-- Selected text follows --

…actually: let’s do this.
“Case A” in the latest outbreak was a 58 year-old Devonport man who developed symptoms, presented for testing on August 16th and tested positive.
It was thought that the man had been infectious since August 12, and during that time had travelled between Auckland and the Coromandel. Because of the length of time the person had been infectious in the community the decision was made to bring the entire country to Level 4 on the same day the case was identified.
Level 4 is the highest alert level in our system, and had only been used once before, back in April/May 2020 at the start of the pandemic. Level 4 is used when there is suspected wide community spread with no clear epidemiological links. We had a single covid case in the community. But we don’t know how he got it. At Alert Level 4 people are required to “stay in their bubbles.” You can shop for groceries, get medical care, get a Covid test or vaccination, exercise in your local area, or go to work if you are an essential worker. Face coverings were mandated for public transport, inside retail businesses and public venues. People were given 48 hours to return home.
The initial Level 4 lockdown was set for 3 days, to give people a chance to get home, and to be able to get an inital assessment on the extent of the outbreak. On Day Two four new community cases were announced. One was a workmate of Case A, the other three were contacts of the workmate. One of those contacts worked at Auckland Hospital. Another was a teacher at the local college. Over the next few days the cases rise. But because we are at Level 4 the majority of initial cases got Covid before we went into lockdown. Wastewater testing show traces of Covid in Auckland, in Warkworth, and Wellington. On August 20th three cases were identified in Wellington. (Where I live.)
The decision is made to extend Level 4 for at least another two weeks. That decision automatically triggered the Wage Subsidy scheme. I’m a self-employed photographer, and I had all of my work cancel for the next month, so I qualified for the subsidy. I applied for the subsidy at 3PM Friday afternoon (I had to answer 5 questions online and sign a statutory declaration, and one of those questions was “what is your bank account number”) it was approved 3 hours later and deposited into my bank that night.
Genomic Sequencing is a tool we use extensively here to be able to figure out how an outbreak develops and evolves. And through genomic sequencing we were able to find a genomic (but not an epidemiological) link to a person at the border. The returnee from Sydney arrived on August the 7th, returned a positive test on the 9th, was transferred to the Jet Park Hotel (where positive cases are monitored), then got sick and transferred to an Auckland hospital on August 16. Despite a huge amount of effort (including checking CCTV, extensive contact tracing) they haven’t found an epidemiological link between the returnee and Case A. But all subsequent genomic sequencing show that all the cases are related.

-- Selected text concluded --
-- Information follows --

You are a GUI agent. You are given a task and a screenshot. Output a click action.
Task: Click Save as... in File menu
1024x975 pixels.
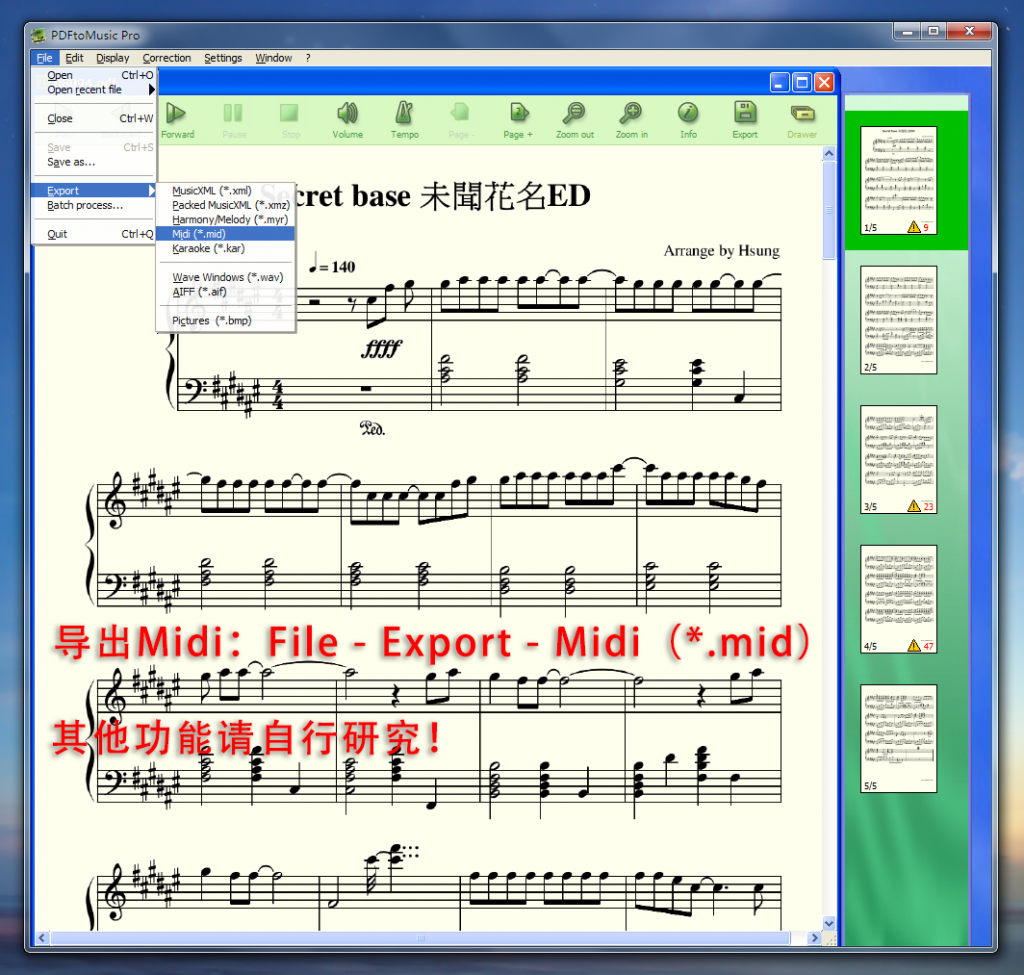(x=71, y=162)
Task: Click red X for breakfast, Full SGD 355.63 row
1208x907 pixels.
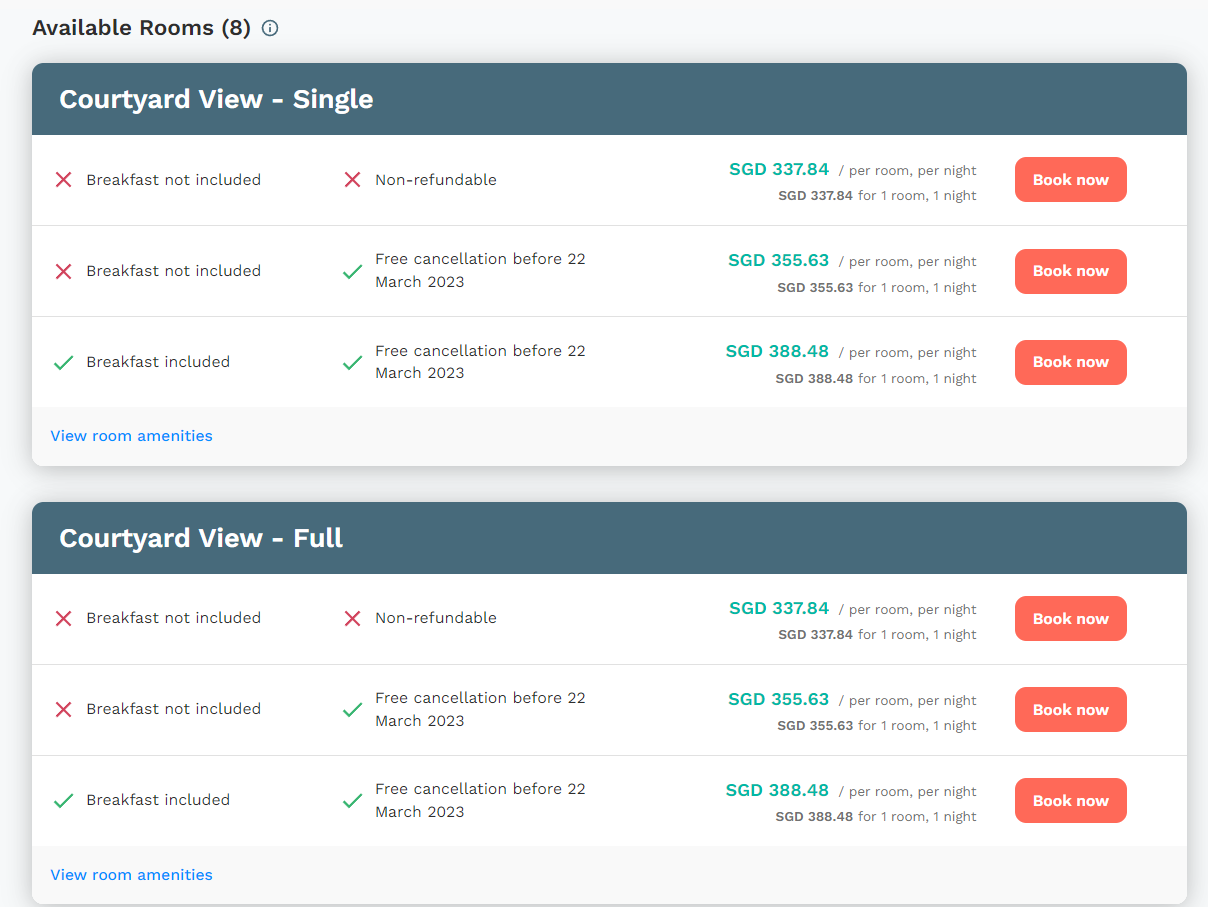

-- Information concluded --
-- Information follows --

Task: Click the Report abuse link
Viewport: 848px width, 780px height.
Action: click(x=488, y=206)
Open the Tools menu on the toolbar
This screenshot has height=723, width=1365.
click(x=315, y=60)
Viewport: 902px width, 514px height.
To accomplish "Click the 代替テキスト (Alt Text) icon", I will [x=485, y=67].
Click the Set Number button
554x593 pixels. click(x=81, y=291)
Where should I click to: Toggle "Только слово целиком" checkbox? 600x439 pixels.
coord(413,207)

-- Information concluded --

**Requirement 1:** In the outbreak account, copy the passage starting at "Level 4 is the" and ending at "to return home.", putting "households" in place of "bubbles".
**Requirement 2:**
Answer these questions from the outbreak account:
(a) On what date did Case A present for testing?
(b) How many questions did the writer answer online when applying for the Wage Subsidy?
(c) On what date was the returnee from Sydney transferred to an Auckland hospital?

**Task response 1:**
Level 4 is the highest alert level in our system, and had only been used once before, back in April/May 2020 at the start of the pandemic. Level 4 is used when there is suspected wide community spread with no clear epidemiological links. We had a single covid case in the community. But we don’t know how he got it. At Alert Level 4 people are required to “stay in their households.” You can shop for groceries, get medical care, get a Covid test or vaccination, exercise in your local area, or go to work if you are an essential worker. Face coverings were mandated for public transport, inside retail businesses and public venues. People were given 48 hours to return home.

**Task response 2:**
(a) August 16th
(b) 5
(c) August 16